Requirement
Print the lines that run from the line with "Image resolution: width=1920, height=1080." to the line with "[slider] (936, 1058)", keeping both end lines, exactly as they appear in the entries below, and nothing else.

Working data
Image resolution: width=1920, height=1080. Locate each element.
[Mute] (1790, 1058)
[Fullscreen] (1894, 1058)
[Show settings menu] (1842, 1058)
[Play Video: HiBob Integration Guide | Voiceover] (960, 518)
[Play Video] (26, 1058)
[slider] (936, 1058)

==

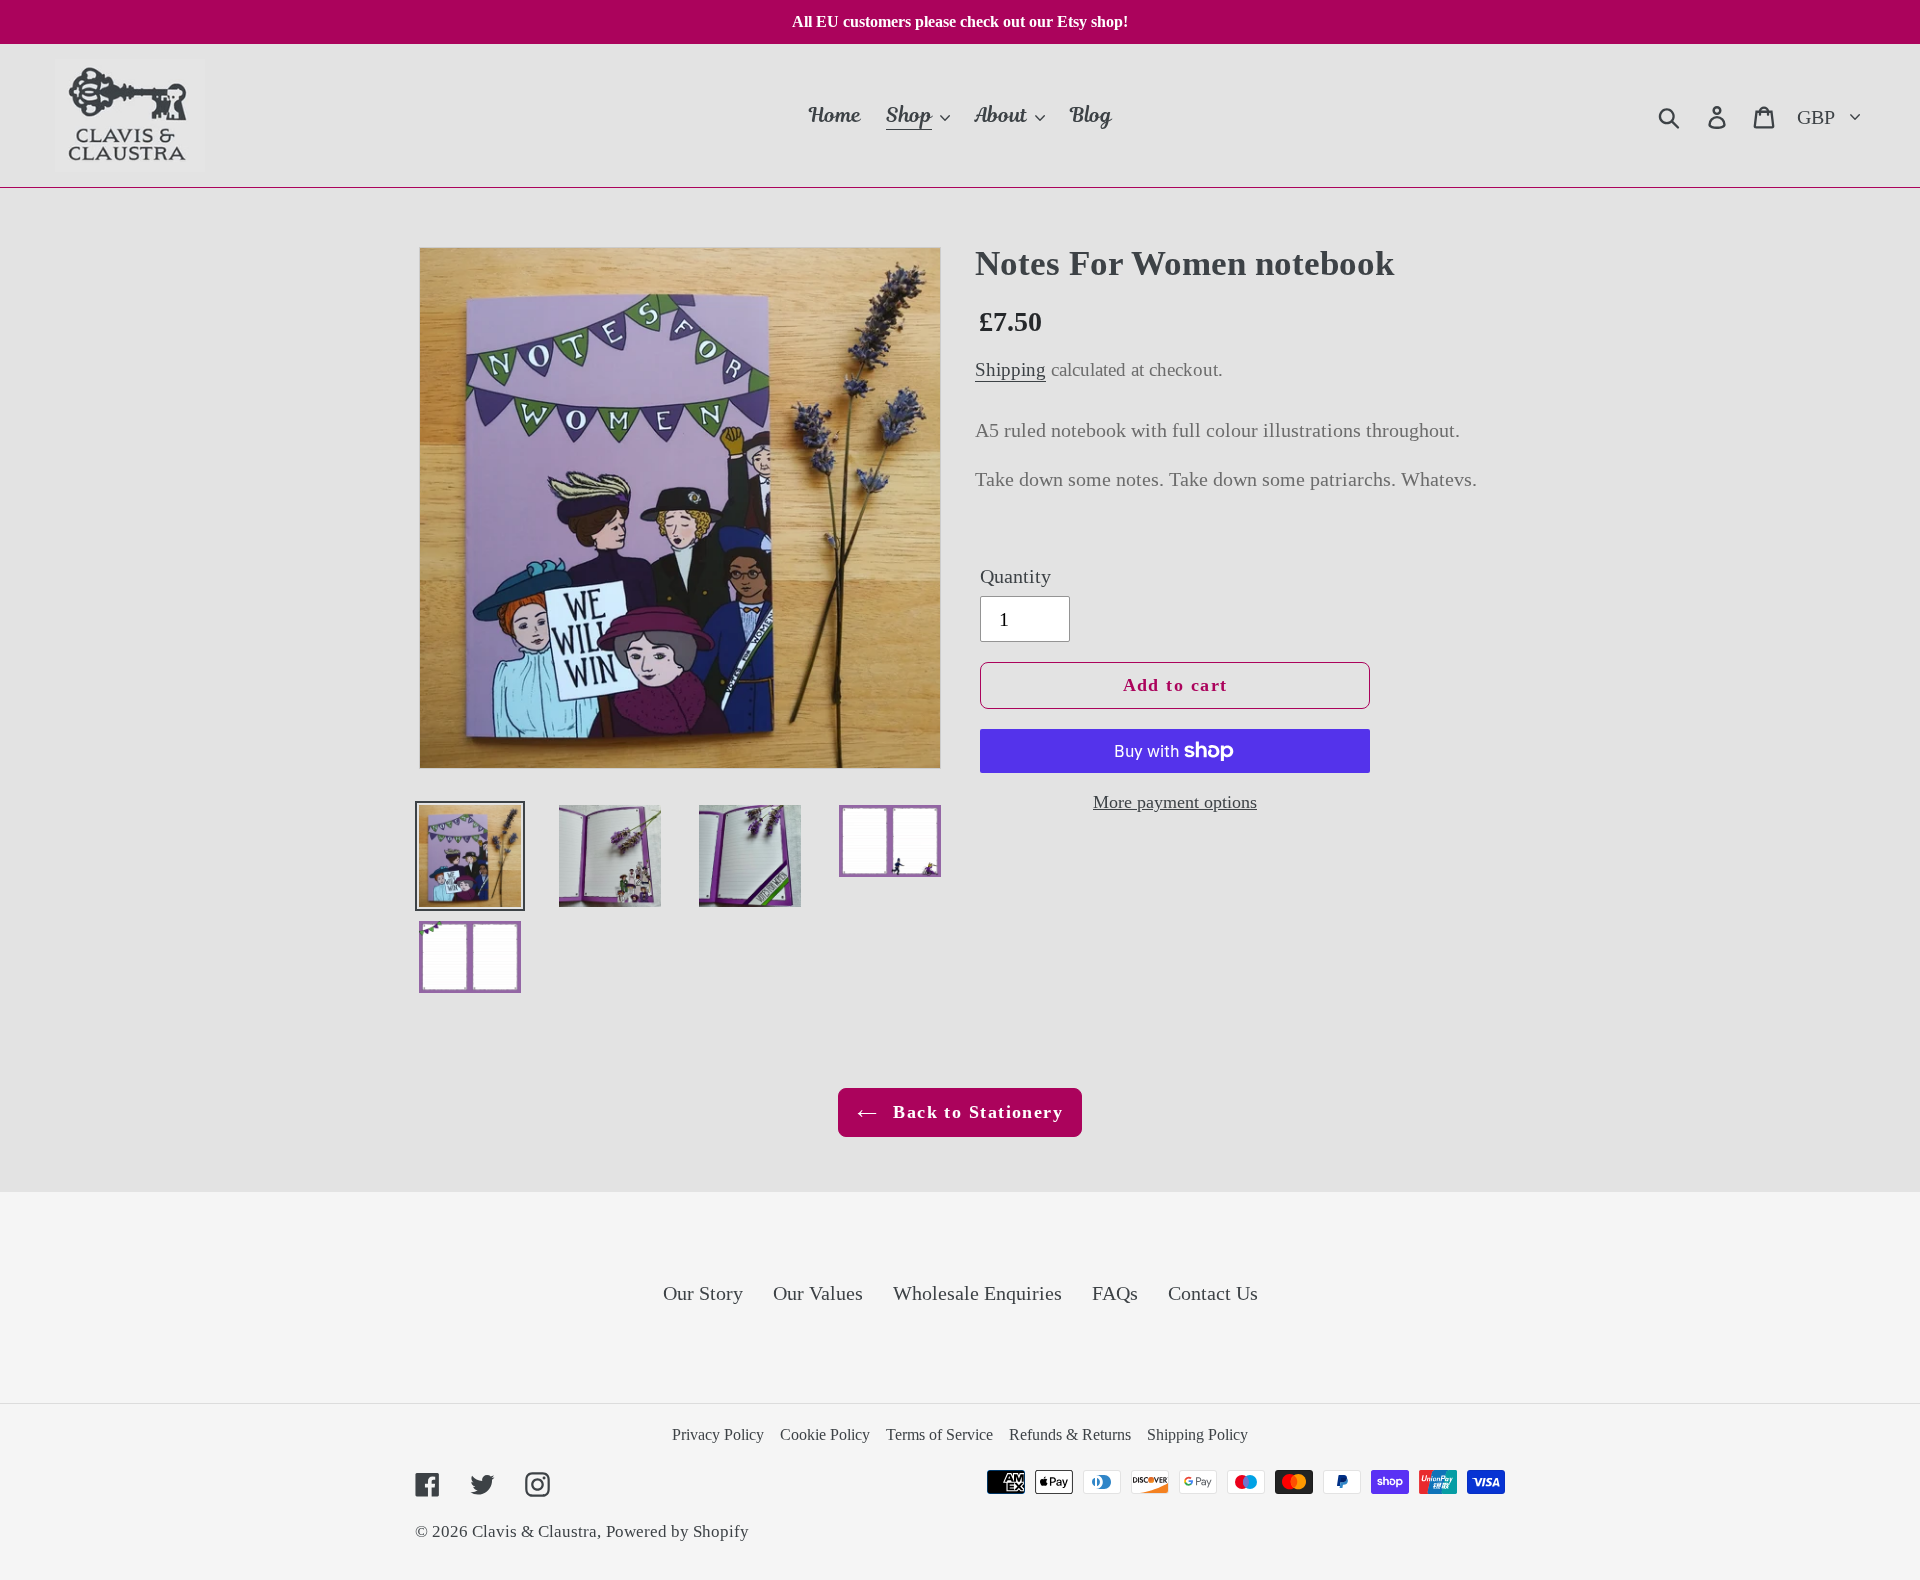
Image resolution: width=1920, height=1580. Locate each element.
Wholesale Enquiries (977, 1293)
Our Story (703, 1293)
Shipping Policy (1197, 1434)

Response for this exercise
Image resolution: width=1920, height=1080. Locate each element.
[Mute] (1790, 1058)
[Fullscreen] (1894, 1058)
[Show settings menu] (1842, 1058)
[Play Video: HiBob Integration Guide | Voiceover] (960, 518)
[Play Video] (26, 1058)
[slider] (936, 1058)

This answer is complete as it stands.